Mark E. Dever (born August 28, 1960) is a theologian and the senior pastor of the Capitol Hill Baptist Church in Washington, D.C., and the president of 9Marks (formerly known as the Center for Church Reform), a Christian ministry he co-founded "in an effort to build biblically faithful churches in America. Dever also taught for the faculty of Divinity at the University of Cambridge and also served for two years as an associate pastor of Eden Baptist Church in Cambridge."

Biography
Dever grew up in rural Kentucky  where he was an avid reader. He began reading sections of the World Book Encyclopedia and the Harvard Classics before he was ten years old and based upon his reading and thinking considered himself an agnostic in his younger years. Later rereading and thinking about the Gospels and the change that he saw in the life of Jesus' disciples led him to become a Christian.

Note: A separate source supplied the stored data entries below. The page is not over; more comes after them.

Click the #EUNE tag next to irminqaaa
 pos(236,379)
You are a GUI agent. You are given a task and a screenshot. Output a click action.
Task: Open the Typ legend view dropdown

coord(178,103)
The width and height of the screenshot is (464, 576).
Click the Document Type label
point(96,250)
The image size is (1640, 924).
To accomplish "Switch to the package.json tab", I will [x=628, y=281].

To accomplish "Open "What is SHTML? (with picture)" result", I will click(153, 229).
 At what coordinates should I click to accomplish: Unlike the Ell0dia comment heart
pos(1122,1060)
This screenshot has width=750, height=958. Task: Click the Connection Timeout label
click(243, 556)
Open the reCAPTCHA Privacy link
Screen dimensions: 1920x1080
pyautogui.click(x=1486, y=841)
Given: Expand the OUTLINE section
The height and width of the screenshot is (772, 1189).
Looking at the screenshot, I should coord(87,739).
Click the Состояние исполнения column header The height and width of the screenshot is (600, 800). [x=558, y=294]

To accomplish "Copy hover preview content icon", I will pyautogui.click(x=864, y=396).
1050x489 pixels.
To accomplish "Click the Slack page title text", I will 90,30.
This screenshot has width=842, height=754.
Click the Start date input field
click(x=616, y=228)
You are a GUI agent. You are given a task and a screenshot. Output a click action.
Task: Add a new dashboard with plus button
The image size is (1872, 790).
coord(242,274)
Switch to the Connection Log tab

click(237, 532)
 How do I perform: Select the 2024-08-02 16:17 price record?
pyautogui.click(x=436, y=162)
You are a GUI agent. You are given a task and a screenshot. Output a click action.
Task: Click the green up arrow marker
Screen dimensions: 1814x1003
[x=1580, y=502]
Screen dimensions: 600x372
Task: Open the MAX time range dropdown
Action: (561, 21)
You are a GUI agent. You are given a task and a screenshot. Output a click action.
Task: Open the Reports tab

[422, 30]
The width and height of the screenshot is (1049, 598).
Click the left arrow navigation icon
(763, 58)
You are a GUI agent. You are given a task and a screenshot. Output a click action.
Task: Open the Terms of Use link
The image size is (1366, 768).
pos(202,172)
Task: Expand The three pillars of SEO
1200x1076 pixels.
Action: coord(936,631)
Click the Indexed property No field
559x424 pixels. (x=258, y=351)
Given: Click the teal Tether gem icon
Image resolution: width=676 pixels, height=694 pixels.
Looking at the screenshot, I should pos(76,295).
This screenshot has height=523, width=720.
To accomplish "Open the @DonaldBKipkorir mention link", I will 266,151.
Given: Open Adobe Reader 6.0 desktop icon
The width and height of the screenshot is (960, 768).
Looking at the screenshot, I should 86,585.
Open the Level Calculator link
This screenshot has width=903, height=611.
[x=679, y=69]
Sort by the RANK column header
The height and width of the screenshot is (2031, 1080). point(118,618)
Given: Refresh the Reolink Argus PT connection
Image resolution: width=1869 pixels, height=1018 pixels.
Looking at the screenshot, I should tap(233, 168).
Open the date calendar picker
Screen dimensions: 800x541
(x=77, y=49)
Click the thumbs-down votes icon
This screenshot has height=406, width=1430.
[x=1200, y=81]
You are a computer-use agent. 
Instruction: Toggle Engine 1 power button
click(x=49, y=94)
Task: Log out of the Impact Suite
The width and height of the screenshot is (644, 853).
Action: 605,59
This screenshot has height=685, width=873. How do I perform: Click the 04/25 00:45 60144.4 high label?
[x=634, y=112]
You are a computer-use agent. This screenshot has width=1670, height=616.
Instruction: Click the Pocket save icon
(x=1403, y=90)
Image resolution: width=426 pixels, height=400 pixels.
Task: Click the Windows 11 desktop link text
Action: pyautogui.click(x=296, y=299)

Dever earned the degrees of Bachelor of Arts, magna cum laude, from Duke University,  Master of Divinity, summa cum laude, from Gordon-Conwell Theological Seminary, Master of Theology from the Southern Baptist Theological Seminary, and Doctor of Philosophy in ecclesiastical history from Cambridge University and received J.B. Lightfoot Scholarship at Cambridge University from 1989 to 1991. Dever also taught for the faculty of Divinity at Cambridge University while serving for two years as an associate pastor of Eden Baptist Church.

Dever is married with two adult children.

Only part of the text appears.